Could you update the lines starting at the first one and ending at the line containing "Select Front Plane" by replacing "Cancel" with "Close" and leaving everything else unchanged?

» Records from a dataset
______________________________

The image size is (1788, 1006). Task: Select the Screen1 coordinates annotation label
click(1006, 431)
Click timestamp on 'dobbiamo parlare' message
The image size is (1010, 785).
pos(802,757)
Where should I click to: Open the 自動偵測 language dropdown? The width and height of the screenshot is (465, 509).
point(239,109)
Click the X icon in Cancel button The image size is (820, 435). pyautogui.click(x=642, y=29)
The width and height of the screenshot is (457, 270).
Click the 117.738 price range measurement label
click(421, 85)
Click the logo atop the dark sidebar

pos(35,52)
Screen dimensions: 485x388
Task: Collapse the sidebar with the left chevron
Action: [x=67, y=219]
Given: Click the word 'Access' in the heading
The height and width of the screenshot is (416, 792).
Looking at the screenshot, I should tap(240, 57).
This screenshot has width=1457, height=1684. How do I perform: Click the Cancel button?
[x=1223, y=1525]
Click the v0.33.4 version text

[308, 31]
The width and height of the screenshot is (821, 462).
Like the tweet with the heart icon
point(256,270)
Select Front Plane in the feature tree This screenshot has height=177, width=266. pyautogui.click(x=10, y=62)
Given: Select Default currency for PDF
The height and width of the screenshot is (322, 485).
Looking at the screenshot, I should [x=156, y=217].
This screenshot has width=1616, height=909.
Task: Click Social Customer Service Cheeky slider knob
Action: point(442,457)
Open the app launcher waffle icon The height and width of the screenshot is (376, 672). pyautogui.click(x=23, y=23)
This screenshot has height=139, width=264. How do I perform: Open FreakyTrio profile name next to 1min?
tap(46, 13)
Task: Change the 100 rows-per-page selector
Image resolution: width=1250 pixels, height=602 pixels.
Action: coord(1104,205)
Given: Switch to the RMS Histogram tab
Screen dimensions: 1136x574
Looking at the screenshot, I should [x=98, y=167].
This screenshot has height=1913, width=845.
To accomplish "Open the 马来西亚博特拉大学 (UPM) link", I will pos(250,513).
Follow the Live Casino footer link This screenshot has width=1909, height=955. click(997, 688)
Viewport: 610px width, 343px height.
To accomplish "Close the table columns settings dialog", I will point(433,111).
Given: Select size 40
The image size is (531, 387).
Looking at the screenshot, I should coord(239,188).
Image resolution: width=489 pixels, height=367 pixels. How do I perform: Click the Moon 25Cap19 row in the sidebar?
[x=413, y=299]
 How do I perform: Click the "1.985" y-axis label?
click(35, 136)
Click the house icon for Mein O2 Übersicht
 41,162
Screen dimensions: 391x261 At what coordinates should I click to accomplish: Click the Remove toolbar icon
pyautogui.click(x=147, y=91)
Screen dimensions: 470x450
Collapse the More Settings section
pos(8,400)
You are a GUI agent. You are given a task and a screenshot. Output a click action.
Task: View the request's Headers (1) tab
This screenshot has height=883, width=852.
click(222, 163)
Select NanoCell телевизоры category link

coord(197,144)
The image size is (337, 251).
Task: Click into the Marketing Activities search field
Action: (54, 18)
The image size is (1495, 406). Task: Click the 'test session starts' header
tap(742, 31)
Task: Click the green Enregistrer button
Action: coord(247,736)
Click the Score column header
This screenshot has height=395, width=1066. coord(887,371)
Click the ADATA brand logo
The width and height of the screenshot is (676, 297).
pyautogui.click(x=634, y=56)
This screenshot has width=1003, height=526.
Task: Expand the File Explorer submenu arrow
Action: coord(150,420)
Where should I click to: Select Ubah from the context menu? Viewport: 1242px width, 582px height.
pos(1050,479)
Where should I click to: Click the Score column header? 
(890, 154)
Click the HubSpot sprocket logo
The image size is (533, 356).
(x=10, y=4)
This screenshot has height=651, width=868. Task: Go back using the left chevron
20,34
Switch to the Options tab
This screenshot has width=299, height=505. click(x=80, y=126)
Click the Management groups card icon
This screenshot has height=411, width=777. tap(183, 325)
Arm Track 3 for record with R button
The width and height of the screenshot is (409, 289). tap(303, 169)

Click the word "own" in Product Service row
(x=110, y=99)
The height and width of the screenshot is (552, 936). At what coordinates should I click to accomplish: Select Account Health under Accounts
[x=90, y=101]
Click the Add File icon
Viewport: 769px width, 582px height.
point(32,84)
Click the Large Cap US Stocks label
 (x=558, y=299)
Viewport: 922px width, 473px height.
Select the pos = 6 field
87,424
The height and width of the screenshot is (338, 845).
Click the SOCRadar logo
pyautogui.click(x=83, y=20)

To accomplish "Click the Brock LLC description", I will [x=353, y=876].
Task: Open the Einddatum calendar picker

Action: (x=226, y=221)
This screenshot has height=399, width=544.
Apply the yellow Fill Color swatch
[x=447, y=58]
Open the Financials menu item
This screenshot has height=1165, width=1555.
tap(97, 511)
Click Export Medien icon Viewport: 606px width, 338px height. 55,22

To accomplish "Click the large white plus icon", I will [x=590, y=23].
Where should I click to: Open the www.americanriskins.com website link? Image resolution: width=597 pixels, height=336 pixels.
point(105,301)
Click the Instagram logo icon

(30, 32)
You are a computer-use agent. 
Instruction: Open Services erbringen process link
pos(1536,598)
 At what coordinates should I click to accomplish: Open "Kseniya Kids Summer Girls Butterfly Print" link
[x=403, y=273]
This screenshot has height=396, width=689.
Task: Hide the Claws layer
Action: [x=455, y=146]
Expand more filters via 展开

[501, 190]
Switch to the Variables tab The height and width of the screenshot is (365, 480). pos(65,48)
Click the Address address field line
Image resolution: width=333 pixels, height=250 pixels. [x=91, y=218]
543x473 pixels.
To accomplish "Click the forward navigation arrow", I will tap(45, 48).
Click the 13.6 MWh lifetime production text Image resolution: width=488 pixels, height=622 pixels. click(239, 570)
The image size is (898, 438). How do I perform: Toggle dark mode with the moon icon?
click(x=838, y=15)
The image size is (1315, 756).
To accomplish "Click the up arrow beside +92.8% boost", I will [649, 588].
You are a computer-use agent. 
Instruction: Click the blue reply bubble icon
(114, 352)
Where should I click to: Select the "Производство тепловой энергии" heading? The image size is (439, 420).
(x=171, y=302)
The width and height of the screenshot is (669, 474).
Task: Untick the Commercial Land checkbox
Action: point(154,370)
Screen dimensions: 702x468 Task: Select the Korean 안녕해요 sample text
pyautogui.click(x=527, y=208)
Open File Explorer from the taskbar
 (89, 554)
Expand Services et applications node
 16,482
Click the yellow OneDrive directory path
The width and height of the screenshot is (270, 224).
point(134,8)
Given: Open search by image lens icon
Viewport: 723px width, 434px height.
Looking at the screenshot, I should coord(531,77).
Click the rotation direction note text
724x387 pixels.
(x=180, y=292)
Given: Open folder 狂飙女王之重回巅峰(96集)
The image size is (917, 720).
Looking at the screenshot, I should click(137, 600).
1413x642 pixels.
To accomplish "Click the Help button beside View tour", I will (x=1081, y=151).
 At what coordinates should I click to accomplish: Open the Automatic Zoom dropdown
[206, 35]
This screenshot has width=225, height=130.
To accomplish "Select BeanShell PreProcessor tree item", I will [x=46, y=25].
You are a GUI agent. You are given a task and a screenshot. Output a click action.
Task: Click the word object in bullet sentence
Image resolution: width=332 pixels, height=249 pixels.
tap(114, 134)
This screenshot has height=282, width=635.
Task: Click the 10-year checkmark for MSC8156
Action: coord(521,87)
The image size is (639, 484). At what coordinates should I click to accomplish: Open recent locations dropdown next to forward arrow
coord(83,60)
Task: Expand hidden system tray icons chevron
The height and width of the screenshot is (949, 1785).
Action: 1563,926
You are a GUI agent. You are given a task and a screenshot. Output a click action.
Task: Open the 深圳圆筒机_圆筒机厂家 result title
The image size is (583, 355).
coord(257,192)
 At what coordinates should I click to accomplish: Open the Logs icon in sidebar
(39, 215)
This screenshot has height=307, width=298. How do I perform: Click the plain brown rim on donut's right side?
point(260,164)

______________________________

» Correct output
The image size is (1788, 1006). Task: Select the Screen1 coordinates annotation label
click(1006, 431)
Click timestamp on 'dobbiamo parlare' message
The image size is (1010, 785).
pos(802,757)
Where should I click to: Open the 自動偵測 language dropdown? The width and height of the screenshot is (465, 509).
point(239,109)
Click the X icon in Close button The image size is (820, 435). pyautogui.click(x=642, y=29)
The width and height of the screenshot is (457, 270).
Click the 117.738 price range measurement label
click(421, 85)
Click the logo atop the dark sidebar

pos(35,52)
Screen dimensions: 485x388
Task: Collapse the sidebar with the left chevron
Action: [x=67, y=219]
Given: Click the word 'Access' in the heading
The height and width of the screenshot is (416, 792).
Looking at the screenshot, I should tap(240, 57).
This screenshot has width=1457, height=1684. How do I perform: Click the Close button?
[x=1223, y=1525]
Click the v0.33.4 version text

[308, 31]
The width and height of the screenshot is (821, 462).
Like the tweet with the heart icon
point(256,270)
Select Front Plane in the feature tree This screenshot has height=177, width=266. pyautogui.click(x=10, y=62)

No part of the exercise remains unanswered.